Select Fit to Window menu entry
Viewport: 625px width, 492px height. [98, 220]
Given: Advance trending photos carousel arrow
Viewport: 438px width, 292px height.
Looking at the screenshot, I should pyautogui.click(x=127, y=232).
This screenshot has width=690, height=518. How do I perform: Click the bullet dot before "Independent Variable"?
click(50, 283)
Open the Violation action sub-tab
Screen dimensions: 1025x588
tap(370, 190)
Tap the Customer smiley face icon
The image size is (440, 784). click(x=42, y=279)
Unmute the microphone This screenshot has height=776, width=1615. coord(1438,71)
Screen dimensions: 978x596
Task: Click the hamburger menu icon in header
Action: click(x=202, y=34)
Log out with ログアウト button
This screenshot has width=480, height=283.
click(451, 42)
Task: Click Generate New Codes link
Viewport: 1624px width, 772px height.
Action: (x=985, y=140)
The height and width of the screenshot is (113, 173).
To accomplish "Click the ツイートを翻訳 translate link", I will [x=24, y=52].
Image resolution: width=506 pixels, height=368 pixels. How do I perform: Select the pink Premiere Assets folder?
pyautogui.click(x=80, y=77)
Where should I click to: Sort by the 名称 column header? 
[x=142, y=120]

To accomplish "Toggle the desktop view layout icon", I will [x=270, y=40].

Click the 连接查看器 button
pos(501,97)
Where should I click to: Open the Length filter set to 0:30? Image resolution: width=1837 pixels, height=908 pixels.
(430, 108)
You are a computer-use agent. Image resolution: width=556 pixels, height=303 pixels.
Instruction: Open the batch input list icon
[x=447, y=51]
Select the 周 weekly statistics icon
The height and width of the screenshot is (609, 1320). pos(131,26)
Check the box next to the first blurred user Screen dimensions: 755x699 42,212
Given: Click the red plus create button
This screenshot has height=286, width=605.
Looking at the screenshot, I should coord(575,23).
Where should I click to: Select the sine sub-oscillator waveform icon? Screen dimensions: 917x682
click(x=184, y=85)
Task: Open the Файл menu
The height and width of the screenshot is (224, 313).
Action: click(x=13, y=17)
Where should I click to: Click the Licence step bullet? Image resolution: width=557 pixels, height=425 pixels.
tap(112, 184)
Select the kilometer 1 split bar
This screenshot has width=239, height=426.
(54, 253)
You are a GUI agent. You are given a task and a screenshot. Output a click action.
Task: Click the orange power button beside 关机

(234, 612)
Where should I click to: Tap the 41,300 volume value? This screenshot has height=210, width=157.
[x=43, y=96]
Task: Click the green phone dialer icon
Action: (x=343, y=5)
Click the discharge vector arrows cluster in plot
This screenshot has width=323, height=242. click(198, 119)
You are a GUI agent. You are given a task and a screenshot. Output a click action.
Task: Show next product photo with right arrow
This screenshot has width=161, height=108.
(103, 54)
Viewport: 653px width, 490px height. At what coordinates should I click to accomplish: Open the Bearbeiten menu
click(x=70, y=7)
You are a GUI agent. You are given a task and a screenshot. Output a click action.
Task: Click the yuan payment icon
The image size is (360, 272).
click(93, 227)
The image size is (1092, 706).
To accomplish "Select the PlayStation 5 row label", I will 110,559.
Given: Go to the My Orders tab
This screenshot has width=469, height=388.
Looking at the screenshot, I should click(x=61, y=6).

•••••

● **What is expected**
What you return must be an exact retyping of the lines above starting at the line with "Task: Click Generate New Codes link" and ending at the line with "Given: Click the red plus create button", and nothing besides.

● **Exercise solution**
Task: Click Generate New Codes link
Viewport: 1624px width, 772px height.
Action: (x=985, y=140)
The height and width of the screenshot is (113, 173).
To accomplish "Click the ツイートを翻訳 translate link", I will [x=24, y=52].
Image resolution: width=506 pixels, height=368 pixels. How do I perform: Select the pink Premiere Assets folder?
pyautogui.click(x=80, y=77)
Where should I click to: Sort by the 名称 column header? 
[x=142, y=120]

To accomplish "Toggle the desktop view layout icon", I will [x=270, y=40].

Click the 连接查看器 button
pos(501,97)
Where should I click to: Open the Length filter set to 0:30? Image resolution: width=1837 pixels, height=908 pixels.
(430, 108)
You are a computer-use agent. Image resolution: width=556 pixels, height=303 pixels.
Instruction: Open the batch input list icon
[x=447, y=51]
Select the 周 weekly statistics icon
The height and width of the screenshot is (609, 1320). pos(131,26)
Check the box next to the first blurred user Screen dimensions: 755x699 42,212
Given: Click the red plus create button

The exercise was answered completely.